Durante tres horas se prolongó la tensión entre vecinos de Porongo y funcionarios de la Gobernación cruceña. Éstos últimos, querían salir de las oficinas para retornar a sus casas, pero se encontraron con la posición firme de quienes están en vigilia. Luego de una larga espera, se permitió su salida de los trabajadores. Esto sucedió entre las 15:00 y 19:00 del jueves.
Efraín Suárez, asesor de Gestión Institucional de la Gobernación, calificó la situación como «secuestro» ya que no se permitió la libre locomoción de los funcionarios. Responsabiliza de la situación a uno de los representantes del comité impulsor de la carretera Buena Vista- Las Cruces, en el municipio de Porongo.

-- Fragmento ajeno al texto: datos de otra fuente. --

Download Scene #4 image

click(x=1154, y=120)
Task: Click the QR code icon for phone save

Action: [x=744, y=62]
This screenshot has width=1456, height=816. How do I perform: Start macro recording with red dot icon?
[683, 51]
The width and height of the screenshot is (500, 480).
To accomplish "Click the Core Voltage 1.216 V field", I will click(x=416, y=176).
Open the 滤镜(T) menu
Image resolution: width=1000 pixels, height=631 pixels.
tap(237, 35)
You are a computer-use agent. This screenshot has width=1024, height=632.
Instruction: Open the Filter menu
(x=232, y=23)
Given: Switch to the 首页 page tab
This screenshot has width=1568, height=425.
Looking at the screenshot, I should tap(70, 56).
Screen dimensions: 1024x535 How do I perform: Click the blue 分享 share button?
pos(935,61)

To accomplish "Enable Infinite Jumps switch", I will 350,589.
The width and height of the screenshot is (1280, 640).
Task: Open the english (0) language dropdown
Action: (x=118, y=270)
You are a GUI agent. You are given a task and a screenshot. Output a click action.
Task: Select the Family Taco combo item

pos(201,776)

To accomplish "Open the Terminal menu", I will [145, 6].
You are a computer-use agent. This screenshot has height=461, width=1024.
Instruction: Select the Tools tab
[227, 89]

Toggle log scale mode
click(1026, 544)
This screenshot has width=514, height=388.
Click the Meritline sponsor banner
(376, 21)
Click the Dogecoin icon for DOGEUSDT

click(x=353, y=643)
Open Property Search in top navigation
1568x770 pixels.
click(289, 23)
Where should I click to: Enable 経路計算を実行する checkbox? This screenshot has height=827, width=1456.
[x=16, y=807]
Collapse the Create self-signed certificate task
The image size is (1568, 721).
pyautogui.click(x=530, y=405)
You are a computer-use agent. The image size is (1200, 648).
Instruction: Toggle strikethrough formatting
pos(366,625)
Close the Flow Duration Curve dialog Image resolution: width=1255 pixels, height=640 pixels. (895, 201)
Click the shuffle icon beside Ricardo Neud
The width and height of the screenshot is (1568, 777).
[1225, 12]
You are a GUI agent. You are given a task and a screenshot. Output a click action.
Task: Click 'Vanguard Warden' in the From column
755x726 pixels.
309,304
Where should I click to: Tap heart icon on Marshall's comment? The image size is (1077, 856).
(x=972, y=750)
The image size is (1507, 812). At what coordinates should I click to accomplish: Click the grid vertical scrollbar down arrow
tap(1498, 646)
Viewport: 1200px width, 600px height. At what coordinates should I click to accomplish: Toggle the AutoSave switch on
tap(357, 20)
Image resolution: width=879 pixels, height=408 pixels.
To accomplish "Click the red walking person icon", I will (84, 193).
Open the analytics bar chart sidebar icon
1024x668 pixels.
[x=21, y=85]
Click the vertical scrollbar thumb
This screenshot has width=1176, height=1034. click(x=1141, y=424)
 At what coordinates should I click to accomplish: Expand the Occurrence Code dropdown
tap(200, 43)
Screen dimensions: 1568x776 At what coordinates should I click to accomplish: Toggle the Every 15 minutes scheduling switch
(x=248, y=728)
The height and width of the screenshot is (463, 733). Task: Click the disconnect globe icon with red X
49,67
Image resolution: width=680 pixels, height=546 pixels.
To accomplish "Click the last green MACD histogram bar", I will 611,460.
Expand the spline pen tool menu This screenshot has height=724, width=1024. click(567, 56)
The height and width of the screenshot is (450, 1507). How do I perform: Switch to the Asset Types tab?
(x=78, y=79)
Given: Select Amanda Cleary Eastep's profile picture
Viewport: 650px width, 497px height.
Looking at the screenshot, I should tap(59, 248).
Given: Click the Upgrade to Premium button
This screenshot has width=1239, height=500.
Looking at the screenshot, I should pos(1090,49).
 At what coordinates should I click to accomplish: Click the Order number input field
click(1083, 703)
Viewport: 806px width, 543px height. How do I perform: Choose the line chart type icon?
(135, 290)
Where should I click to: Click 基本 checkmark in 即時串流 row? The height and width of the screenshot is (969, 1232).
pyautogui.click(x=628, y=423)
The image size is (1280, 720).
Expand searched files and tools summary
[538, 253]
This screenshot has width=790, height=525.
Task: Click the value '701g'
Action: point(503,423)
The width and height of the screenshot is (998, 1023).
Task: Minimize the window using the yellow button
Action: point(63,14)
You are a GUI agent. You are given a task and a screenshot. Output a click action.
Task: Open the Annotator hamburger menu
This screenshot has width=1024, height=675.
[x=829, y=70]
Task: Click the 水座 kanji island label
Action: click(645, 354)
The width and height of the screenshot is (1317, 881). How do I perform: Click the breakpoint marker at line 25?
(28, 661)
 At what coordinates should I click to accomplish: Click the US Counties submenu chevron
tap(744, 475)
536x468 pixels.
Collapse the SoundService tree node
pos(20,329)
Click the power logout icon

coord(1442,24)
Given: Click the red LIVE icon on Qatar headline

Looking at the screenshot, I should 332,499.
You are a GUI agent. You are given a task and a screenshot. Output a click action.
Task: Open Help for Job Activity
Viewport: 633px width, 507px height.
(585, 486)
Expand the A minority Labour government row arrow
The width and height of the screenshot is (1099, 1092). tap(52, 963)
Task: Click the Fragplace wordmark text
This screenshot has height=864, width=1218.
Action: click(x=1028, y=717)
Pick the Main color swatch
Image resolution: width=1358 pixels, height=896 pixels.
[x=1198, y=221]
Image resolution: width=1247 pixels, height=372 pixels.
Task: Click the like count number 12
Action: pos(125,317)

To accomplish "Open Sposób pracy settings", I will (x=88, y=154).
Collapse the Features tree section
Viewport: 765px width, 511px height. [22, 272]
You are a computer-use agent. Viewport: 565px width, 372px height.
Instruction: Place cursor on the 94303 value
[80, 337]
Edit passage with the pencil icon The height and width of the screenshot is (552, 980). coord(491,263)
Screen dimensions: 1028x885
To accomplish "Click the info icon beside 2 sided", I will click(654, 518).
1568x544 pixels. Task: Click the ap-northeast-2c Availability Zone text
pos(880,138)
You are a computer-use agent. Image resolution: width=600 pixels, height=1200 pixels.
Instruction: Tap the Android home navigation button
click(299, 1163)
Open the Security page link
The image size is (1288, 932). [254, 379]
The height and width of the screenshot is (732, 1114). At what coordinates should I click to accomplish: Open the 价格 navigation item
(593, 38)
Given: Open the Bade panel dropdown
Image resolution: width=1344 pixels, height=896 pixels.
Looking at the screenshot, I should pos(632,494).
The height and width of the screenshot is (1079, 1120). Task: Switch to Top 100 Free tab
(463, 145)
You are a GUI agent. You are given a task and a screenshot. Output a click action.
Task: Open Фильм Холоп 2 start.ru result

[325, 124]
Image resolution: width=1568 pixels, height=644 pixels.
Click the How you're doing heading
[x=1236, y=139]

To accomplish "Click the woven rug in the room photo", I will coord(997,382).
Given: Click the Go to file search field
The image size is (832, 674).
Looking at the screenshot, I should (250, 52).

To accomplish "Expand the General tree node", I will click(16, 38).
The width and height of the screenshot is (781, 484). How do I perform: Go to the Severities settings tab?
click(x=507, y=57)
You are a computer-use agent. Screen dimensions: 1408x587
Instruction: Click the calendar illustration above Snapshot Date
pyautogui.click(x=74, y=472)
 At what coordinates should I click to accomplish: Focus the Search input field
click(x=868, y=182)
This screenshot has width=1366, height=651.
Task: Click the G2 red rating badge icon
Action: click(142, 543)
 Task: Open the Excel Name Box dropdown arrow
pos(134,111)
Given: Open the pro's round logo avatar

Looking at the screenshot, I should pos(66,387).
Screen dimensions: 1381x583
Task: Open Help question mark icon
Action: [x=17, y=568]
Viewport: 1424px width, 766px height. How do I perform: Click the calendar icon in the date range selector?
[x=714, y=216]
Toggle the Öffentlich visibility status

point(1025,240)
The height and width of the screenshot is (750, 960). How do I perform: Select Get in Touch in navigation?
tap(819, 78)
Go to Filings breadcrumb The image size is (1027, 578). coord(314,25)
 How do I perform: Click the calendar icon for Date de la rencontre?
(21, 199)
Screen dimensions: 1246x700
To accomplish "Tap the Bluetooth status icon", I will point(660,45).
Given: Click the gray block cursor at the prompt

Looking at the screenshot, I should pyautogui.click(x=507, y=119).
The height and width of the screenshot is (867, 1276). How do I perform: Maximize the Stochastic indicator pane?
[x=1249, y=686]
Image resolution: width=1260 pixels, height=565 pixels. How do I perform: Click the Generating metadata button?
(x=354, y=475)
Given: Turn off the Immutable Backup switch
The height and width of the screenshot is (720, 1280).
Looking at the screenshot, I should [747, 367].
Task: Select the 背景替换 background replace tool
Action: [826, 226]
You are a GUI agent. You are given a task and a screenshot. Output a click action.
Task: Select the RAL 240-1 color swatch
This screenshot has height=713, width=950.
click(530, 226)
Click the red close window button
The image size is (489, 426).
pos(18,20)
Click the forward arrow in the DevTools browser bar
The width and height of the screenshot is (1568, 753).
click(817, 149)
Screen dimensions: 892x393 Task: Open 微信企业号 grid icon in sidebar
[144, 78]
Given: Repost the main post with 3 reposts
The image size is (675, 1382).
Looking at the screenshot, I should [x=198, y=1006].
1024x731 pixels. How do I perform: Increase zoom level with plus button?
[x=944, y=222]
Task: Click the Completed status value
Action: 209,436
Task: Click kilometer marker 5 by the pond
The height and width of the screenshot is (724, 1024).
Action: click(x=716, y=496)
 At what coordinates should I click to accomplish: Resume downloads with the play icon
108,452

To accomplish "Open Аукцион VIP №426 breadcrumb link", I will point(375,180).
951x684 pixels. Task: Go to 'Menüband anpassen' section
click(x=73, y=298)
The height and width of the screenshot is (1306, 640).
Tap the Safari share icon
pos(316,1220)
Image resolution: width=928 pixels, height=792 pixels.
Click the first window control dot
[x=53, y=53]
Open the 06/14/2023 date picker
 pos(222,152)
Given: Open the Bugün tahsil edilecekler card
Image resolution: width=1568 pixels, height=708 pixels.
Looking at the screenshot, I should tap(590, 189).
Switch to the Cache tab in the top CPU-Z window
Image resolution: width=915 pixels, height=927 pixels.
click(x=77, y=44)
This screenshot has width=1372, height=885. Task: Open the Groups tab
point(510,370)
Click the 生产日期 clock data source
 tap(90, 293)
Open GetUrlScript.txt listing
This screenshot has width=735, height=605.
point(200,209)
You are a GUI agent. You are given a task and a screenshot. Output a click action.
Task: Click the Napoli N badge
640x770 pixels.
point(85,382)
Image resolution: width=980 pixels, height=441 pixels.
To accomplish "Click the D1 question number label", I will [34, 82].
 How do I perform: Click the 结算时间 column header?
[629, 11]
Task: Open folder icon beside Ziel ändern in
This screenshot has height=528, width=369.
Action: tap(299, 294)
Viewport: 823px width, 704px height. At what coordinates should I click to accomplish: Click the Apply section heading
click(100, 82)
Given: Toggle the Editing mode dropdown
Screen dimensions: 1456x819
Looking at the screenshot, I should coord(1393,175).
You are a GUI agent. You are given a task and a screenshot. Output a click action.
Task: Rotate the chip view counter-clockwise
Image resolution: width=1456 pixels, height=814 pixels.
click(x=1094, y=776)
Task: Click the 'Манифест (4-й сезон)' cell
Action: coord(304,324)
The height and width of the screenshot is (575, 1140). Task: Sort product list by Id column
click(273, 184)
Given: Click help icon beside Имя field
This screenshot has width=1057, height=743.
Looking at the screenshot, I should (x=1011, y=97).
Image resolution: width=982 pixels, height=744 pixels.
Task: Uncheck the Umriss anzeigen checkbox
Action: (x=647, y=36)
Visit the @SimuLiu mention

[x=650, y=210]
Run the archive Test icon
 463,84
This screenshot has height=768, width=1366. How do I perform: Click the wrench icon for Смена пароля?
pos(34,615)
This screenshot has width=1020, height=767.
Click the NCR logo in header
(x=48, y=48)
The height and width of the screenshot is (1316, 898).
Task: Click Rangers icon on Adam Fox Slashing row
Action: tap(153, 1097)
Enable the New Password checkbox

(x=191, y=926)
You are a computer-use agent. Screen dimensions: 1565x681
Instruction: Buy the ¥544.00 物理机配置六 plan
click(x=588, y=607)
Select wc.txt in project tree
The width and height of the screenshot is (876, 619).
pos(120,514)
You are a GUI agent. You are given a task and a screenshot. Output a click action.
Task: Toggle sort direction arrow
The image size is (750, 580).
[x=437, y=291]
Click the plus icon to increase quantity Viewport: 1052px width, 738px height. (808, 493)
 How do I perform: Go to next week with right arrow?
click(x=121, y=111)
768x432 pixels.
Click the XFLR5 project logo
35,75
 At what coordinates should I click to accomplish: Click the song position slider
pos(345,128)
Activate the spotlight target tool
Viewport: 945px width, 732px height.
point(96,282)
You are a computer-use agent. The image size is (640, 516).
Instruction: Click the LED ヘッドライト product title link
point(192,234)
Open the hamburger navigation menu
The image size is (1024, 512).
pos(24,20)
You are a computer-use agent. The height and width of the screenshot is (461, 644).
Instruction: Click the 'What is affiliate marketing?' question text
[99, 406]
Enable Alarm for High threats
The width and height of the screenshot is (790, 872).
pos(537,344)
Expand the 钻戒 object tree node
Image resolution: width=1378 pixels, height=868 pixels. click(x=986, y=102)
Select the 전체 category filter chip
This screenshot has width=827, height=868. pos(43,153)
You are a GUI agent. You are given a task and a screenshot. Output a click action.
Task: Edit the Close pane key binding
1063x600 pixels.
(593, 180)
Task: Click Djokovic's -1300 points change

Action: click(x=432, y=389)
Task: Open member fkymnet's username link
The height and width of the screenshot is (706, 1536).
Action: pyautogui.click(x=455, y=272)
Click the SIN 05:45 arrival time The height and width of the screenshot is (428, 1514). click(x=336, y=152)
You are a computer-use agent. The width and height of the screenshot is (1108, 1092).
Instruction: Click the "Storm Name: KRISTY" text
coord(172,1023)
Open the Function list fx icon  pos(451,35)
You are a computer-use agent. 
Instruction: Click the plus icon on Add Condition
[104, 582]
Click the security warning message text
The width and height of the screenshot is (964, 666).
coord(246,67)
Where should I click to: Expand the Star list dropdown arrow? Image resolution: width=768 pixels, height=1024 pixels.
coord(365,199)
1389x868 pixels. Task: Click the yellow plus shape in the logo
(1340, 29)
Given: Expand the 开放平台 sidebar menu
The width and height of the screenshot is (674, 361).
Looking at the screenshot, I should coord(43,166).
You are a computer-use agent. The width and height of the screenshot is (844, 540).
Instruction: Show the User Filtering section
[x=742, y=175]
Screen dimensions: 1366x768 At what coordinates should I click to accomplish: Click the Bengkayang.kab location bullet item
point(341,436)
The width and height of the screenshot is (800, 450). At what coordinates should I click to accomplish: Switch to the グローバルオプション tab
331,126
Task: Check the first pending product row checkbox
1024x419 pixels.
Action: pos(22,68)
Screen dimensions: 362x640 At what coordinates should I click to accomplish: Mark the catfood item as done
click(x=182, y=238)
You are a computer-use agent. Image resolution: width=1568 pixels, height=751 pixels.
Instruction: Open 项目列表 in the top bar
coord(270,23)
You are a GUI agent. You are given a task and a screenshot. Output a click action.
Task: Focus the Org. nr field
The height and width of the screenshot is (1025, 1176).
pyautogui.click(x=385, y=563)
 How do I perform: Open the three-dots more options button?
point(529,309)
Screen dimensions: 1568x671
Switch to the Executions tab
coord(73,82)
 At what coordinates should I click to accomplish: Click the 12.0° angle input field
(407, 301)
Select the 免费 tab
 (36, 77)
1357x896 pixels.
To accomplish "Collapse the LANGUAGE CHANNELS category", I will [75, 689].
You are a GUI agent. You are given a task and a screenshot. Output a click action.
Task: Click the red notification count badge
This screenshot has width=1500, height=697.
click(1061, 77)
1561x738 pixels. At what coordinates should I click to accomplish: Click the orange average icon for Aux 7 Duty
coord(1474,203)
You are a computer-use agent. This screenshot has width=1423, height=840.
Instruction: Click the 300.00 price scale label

Roberto Soliz, vecino y productor de Porongo, respalda las movilizaciones. Por cuarto día consecutivos, entre 1.000 y 1.500 personas se mantienen apostadas ante las puertas de la Gobernación.
Soliz asegura que son más, unas 3.000 familias viven en la zona. La mitad de ellas, no ha logrado regularizar sus documentos de propiedad. «No es un secuestro, es una vigilia», aclara en una conversación telefónica. También se refiere al supuesto «amedrentamiento» que sufren algunos dirigentes con amenazas de procesos.